The Wall Street broker is now selling 13m shares at US$26–$28, it outlined in a securities filing ahead of the US market open Thursday. That compares to the original 23.8m shares marketed at US$40–$44.

To accommodate investor orders, a syndicate of banks led by Goldman Sachs is keeping the books open until 1:00pm Thursday, ahead of pricing after the market close and a Friday debut. They had planned to close the books at 4:00pm Wednesday.

The banks communicated that there is interest from long-only investors at the revised terms, but that those investors were unwilling to participate at the valuation originally marketed.

BlackRock had agreed to invest up to US$200m upfront and is still on board as an anchor investor.

The revision in terms is extreme and suggests other long-only investors were behind the valuation reset.
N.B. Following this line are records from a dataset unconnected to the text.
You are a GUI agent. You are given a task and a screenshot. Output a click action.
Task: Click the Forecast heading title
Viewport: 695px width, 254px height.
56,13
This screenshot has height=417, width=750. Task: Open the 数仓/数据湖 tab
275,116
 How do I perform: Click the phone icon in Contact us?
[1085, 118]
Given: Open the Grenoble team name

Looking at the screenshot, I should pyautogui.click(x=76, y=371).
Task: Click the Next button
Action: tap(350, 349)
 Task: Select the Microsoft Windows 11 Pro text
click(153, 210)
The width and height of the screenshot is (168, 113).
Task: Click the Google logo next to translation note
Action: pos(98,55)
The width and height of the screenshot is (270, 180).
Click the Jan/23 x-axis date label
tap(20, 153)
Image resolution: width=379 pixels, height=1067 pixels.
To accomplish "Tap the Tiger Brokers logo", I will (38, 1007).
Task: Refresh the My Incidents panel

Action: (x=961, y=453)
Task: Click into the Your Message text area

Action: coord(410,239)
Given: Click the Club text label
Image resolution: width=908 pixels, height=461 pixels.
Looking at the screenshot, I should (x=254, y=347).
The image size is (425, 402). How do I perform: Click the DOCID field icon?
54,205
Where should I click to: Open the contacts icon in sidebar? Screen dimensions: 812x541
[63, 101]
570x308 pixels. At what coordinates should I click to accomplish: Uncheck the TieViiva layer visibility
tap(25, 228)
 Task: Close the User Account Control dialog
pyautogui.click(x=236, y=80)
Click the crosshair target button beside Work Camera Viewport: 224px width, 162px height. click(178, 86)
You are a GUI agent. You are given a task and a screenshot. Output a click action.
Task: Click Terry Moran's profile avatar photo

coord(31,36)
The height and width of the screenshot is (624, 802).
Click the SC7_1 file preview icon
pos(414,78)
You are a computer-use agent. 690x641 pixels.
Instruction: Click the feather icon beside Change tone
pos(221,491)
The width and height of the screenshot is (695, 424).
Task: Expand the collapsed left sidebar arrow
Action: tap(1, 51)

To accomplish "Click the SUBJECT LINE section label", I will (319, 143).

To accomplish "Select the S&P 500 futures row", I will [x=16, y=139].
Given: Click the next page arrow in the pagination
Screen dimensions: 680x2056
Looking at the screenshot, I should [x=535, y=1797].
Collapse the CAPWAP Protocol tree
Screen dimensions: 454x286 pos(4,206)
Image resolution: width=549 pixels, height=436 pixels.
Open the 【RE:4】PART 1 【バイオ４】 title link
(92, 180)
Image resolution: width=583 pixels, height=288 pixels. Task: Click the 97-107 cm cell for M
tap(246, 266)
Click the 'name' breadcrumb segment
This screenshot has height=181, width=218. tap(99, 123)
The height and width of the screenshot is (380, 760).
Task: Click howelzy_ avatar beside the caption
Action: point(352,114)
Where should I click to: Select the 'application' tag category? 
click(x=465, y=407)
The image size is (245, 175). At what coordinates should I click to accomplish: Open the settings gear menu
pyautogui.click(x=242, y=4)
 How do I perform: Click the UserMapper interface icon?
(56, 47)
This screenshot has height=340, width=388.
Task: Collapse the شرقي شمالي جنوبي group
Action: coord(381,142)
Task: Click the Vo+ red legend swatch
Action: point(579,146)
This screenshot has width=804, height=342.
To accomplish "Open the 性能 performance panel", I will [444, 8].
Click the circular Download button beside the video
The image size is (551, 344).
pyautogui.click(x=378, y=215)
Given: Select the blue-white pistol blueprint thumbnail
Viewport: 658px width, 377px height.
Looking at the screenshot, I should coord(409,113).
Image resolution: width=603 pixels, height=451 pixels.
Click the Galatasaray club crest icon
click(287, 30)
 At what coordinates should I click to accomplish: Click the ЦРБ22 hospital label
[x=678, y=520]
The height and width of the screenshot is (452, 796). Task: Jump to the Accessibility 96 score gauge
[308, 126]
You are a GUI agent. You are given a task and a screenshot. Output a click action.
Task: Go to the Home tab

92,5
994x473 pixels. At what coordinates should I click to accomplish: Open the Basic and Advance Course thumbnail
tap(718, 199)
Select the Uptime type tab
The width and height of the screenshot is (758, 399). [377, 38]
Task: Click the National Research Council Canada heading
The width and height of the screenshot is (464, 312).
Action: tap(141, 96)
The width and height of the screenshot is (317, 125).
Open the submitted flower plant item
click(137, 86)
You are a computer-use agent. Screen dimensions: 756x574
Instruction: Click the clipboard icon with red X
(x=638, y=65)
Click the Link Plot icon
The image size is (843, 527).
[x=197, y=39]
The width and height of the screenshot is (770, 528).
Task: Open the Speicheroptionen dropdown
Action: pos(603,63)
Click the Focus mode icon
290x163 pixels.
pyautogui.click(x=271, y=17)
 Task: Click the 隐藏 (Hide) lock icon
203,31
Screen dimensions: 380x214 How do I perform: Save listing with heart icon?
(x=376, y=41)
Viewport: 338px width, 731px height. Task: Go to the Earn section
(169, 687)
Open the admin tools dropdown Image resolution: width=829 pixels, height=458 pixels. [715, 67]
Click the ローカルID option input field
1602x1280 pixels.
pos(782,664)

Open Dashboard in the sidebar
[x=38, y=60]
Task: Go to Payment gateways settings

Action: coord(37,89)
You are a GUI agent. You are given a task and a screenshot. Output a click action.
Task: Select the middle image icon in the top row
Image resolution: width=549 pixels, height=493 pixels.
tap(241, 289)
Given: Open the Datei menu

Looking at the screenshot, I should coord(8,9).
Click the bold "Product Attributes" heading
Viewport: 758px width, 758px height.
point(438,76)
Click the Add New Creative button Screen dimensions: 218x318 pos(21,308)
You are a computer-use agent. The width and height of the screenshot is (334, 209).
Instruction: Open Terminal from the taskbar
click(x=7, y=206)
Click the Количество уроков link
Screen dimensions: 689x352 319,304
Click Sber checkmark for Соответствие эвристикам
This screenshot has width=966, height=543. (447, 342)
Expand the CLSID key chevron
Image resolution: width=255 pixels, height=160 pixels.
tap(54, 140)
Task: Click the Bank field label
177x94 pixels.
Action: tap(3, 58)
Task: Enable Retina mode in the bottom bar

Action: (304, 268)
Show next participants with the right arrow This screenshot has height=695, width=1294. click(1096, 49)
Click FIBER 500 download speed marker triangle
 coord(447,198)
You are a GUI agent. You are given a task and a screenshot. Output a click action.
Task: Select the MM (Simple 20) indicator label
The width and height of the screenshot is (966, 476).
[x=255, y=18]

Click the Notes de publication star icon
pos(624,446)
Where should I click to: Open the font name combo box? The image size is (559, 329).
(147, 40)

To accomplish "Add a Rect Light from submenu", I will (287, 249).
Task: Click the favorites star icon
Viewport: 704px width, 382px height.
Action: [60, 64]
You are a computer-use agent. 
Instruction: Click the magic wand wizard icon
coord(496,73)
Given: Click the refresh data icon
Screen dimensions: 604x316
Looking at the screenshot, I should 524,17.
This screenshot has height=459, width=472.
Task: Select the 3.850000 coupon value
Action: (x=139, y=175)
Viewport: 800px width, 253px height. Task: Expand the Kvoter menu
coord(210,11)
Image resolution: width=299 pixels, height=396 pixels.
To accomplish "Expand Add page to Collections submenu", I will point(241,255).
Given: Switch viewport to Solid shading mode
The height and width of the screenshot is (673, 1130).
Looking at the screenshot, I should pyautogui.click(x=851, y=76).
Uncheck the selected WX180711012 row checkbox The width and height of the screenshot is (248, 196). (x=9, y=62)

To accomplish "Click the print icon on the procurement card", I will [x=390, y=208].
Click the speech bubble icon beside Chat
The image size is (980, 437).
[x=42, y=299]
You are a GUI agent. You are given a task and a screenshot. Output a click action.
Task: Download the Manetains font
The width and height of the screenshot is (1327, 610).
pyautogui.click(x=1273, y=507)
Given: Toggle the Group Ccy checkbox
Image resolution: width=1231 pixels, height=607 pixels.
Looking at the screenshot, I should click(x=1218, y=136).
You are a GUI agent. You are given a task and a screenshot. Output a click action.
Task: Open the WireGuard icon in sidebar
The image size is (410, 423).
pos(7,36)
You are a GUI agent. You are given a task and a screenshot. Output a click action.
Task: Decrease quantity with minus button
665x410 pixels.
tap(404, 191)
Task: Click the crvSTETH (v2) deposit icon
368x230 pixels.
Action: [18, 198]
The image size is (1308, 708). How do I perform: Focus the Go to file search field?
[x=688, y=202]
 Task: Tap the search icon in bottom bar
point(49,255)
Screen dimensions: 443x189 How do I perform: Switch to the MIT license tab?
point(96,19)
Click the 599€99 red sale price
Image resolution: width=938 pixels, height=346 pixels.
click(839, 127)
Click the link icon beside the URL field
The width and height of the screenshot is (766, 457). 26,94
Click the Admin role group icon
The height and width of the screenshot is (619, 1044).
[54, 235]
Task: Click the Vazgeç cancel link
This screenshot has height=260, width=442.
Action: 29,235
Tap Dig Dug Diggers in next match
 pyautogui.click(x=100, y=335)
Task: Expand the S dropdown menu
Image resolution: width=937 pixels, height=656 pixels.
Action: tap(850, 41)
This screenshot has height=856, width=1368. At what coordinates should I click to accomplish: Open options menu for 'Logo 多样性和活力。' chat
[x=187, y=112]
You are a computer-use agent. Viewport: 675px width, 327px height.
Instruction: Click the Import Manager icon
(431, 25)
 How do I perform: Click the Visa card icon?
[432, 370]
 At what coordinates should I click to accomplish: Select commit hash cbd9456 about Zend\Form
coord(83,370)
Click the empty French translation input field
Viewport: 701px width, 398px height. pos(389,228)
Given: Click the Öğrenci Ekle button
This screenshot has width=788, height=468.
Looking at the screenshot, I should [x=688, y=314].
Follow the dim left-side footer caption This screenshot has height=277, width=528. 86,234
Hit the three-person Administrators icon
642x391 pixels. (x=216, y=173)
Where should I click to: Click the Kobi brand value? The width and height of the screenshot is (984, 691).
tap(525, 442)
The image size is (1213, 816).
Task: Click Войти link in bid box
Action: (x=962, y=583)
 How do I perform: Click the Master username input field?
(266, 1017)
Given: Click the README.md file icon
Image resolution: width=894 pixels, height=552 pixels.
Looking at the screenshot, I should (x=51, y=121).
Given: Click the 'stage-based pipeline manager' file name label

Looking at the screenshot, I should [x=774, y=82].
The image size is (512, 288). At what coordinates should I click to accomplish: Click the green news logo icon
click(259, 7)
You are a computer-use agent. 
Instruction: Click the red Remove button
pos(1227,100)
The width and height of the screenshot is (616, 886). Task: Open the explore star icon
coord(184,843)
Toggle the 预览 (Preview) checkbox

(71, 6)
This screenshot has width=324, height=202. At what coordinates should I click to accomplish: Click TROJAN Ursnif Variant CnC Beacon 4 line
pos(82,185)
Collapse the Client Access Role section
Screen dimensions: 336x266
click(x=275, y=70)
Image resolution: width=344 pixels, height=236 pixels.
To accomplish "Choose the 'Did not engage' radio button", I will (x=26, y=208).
Clear Street is now raising up to US$364m on the IPO (and BlackRock is taking more than half), versus the US$1.05bn it had sought at the high end of the original price talk. The company saw its equity market capitalization trimmed to US$8.2bn, below both the up to US$13.9bn valuation targeted at launch and the US$12bn valuation from a January 2026 late-stage funding round.

The market mood around new listings took a sharp turn amid a brutal selloff in software and adtech stocks triggered by AI-related fears.

Brazilian fintech AGI was also forced to substantially reduce the size and valuation of its NYSE IPO ahead of pricing Tuesday – its stock fell on debut Wednesday. Liftoff Mobile, an advertising technology firm backed by Blackstone, opted to pull its planned Nasdaq IPO last week, citing market conditions.